Meteorological Stations of Germany
Let's assume we are supposed to create a Python visualization, using data scattered across over 7,000 files of total size of 7.5 GB. Difficult task? With SQLAlchemy, no problem!
This was in fact one of the most exciting tasks we were asked to solve at Spiced Academy. I chose to create a hexagonal animated meteorological map.
The task was:
1. Create a single data frame from a set of meteorological measurements in TXT files.
2. Create two tables in a database using SQLAlchemy (measurements + locations of meteorological stations).
3. Extract relevant information using SQLAlchemy.
4. Create an interactive animated hexagonal map of temperature in Germany.
Solution
First, I downloaded all the files to my computer from the website of the European Climate Assessment & Dataset and created a database using Google Cloud Console.
Then, the four steps are easy to perform in a simple Jupyter Notebook once we import SQLAlchemy, a handy library to use SQL inside of Python code.
The sequence consists of:
1. In Jupyter notebook using Pandas, loop over all files and add the data to a single data frame.

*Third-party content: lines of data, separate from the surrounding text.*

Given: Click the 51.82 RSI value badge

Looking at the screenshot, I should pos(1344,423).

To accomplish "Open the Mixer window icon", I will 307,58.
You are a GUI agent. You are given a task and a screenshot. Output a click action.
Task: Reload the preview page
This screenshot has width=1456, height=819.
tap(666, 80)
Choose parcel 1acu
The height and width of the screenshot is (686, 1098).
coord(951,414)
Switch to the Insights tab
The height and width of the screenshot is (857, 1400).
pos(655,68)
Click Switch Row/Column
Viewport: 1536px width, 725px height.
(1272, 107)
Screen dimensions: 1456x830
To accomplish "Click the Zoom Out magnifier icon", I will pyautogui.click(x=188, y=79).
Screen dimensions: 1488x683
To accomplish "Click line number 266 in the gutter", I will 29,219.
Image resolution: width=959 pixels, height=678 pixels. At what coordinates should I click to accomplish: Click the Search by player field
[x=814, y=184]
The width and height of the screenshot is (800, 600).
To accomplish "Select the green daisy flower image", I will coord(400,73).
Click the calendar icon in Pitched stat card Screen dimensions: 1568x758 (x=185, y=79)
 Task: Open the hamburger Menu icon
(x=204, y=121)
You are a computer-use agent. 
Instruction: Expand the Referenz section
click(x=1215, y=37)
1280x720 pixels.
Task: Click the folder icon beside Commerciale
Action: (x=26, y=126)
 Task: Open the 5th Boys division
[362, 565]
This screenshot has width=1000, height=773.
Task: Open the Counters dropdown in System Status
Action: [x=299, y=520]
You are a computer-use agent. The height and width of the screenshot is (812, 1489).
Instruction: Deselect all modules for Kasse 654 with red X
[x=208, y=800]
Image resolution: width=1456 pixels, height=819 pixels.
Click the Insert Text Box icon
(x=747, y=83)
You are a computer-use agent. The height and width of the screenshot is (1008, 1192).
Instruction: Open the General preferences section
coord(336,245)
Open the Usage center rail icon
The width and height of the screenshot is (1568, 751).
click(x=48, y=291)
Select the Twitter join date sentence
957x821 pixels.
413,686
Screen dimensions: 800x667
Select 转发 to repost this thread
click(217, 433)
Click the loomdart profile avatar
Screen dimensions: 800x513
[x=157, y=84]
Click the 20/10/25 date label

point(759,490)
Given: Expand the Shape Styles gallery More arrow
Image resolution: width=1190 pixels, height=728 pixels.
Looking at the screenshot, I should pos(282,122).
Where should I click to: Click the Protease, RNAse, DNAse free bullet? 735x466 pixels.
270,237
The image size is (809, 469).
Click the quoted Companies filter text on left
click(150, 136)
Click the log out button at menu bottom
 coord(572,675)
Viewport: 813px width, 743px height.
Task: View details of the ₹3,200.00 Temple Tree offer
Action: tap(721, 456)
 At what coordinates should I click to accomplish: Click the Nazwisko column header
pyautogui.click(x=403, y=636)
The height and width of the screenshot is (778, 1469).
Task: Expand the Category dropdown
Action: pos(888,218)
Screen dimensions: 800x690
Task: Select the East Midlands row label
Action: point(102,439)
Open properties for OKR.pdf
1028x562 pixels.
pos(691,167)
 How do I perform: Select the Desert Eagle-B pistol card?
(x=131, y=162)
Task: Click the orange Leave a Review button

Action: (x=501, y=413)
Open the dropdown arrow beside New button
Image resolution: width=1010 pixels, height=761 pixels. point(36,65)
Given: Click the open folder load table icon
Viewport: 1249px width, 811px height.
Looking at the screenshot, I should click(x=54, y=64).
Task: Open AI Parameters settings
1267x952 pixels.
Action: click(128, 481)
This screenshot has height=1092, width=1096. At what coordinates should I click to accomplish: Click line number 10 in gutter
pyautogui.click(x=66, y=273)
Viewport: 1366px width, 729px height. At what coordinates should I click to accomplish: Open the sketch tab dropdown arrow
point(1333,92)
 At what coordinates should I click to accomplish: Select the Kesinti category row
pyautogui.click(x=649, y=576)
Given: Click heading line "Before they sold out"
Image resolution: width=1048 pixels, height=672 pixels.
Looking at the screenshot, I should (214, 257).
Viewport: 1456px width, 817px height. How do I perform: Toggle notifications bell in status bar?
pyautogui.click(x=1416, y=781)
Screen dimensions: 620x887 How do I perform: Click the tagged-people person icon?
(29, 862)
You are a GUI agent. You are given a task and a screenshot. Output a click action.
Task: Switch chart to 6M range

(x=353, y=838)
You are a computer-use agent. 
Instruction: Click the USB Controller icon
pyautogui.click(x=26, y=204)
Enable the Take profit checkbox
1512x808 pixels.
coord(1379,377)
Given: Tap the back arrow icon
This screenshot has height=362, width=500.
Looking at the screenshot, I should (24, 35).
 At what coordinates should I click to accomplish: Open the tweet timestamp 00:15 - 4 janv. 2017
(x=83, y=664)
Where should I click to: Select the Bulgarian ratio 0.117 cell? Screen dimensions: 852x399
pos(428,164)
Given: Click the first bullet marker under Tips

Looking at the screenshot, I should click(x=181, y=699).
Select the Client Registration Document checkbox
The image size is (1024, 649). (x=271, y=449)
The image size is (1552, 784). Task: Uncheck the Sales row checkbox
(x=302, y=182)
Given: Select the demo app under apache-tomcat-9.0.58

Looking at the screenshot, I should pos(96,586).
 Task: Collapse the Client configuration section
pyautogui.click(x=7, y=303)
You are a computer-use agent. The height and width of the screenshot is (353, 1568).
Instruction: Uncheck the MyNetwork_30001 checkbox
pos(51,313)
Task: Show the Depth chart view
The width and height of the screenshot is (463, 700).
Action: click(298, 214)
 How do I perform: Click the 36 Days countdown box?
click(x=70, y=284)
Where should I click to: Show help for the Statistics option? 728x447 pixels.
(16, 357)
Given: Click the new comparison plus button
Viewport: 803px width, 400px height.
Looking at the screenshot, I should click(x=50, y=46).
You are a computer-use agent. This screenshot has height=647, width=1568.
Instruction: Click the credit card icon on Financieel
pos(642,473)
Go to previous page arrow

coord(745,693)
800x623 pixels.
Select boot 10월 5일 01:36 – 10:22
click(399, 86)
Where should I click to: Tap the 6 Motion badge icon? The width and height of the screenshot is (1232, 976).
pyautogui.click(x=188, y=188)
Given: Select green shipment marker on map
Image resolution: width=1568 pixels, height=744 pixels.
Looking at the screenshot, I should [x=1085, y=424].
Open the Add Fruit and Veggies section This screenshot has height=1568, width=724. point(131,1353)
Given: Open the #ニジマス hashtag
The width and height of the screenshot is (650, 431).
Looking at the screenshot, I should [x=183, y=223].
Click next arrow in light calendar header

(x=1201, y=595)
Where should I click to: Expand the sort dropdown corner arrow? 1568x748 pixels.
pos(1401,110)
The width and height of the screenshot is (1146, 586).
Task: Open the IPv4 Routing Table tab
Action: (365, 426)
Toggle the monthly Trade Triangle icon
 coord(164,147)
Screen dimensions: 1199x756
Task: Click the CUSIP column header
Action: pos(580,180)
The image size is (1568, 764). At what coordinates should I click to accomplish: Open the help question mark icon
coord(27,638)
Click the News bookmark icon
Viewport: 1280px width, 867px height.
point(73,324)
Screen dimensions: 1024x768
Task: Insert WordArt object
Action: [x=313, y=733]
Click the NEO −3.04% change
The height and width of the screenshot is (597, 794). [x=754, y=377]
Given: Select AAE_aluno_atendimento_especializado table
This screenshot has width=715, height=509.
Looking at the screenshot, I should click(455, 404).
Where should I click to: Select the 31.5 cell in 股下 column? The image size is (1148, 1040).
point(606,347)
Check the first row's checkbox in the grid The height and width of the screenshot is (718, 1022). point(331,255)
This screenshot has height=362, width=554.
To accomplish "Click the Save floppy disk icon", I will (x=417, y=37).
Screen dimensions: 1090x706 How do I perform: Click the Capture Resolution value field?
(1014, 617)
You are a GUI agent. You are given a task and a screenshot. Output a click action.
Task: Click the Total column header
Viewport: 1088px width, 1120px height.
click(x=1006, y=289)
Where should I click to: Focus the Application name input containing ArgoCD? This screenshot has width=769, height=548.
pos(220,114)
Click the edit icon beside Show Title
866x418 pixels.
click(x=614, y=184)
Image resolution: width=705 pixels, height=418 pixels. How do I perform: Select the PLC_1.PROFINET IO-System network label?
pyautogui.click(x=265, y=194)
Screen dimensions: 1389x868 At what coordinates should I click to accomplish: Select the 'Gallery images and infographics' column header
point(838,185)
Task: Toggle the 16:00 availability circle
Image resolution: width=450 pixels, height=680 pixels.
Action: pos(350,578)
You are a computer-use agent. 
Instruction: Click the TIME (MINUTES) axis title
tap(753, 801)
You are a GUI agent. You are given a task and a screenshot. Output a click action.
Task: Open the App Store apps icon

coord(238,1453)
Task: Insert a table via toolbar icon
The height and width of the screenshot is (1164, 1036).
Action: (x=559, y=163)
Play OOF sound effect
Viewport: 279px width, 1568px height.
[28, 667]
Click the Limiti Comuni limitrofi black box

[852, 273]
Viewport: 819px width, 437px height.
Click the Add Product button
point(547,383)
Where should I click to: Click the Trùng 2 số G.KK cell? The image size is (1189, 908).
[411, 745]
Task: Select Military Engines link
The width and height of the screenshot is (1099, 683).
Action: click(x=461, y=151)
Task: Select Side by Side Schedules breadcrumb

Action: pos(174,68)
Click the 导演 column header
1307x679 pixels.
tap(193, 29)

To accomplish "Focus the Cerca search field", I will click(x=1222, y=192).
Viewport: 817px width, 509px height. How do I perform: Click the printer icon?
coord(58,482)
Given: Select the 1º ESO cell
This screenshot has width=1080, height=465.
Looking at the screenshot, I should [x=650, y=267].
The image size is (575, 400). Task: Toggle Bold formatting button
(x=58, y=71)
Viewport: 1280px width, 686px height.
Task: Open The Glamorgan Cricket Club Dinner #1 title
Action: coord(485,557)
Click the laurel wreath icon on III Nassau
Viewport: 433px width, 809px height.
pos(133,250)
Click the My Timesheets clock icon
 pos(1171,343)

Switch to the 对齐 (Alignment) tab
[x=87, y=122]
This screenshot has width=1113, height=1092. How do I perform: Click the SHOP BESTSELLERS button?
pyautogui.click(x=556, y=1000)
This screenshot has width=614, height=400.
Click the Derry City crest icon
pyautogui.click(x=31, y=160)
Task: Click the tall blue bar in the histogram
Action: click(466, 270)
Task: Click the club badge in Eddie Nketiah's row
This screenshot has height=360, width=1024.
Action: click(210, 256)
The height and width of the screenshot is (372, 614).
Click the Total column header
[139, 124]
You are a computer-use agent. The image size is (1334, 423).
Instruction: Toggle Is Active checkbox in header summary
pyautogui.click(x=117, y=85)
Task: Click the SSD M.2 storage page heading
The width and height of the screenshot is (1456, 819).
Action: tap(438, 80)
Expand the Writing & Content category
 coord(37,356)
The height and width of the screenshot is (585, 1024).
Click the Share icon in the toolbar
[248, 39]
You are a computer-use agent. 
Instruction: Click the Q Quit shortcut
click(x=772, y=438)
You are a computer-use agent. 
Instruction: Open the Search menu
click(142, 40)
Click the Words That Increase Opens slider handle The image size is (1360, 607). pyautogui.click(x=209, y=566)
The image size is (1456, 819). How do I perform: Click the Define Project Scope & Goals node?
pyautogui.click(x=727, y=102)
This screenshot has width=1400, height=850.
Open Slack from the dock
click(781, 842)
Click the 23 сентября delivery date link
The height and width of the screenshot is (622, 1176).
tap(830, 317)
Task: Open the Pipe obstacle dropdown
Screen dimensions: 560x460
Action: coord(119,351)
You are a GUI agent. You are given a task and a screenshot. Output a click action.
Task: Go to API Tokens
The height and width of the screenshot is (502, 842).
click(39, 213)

Export to CSV. This is our first table with measurements.
2. Log into Google Cloud database, create two tables corresponding to our data frames and load the data, all using SQLAlchemy.
3. With SQLAlchemy, use postgreSQL to write any SELECT statements. Use JOIN to get data from both tables at once and filter with smart WHERE statement.
4. Create the animation using plotly.figure_factory module.
See the project in my GitHub repo. You can find the most important part of the code in the readme file and all the code in the Jupyter notebook.
The resulting interactive animation shows the average yearly temperature for each hexagon with at least one meteorological station.